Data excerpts
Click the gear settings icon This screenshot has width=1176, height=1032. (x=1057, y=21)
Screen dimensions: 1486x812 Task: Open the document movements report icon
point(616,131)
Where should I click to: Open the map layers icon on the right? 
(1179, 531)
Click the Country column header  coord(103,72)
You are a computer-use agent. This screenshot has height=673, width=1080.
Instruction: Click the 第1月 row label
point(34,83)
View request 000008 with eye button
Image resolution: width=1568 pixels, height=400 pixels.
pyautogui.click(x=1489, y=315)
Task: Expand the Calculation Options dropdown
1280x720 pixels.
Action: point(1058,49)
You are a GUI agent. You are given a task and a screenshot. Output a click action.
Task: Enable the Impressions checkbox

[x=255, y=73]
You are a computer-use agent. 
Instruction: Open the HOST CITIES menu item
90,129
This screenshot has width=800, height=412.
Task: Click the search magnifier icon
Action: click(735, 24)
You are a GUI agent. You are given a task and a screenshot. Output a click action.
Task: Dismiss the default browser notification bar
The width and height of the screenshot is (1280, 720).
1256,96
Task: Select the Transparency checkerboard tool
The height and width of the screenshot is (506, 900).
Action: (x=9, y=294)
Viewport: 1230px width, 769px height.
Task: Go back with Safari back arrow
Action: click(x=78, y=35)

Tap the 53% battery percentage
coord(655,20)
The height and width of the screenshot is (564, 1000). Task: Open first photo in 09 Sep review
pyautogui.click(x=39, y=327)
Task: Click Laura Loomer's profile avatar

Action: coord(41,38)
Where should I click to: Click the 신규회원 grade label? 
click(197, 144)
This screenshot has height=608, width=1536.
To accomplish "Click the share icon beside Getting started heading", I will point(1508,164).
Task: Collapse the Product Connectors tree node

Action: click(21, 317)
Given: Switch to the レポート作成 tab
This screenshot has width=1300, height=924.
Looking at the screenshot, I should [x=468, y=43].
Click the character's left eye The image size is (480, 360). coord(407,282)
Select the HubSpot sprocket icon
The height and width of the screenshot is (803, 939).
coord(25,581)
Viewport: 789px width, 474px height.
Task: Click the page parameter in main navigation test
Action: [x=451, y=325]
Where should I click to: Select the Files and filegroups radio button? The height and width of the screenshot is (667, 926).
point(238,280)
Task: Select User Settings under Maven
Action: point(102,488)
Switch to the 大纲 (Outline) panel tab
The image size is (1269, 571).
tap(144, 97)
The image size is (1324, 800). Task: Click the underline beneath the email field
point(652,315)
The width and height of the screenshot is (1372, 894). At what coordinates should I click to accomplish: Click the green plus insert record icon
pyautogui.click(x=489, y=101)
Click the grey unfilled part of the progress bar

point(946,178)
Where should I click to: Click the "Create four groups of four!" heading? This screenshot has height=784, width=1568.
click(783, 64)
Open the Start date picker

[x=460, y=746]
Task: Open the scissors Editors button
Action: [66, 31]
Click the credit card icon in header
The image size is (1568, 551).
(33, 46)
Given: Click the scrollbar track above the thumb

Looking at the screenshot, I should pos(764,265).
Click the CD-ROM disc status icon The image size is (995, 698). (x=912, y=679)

→ **Problem details**
Reproduce each line above that contains "computer".

→ **Solution for this task**
You are a computer-use agent. This screenshot has height=673, width=1080.
You are a computer-use agent. 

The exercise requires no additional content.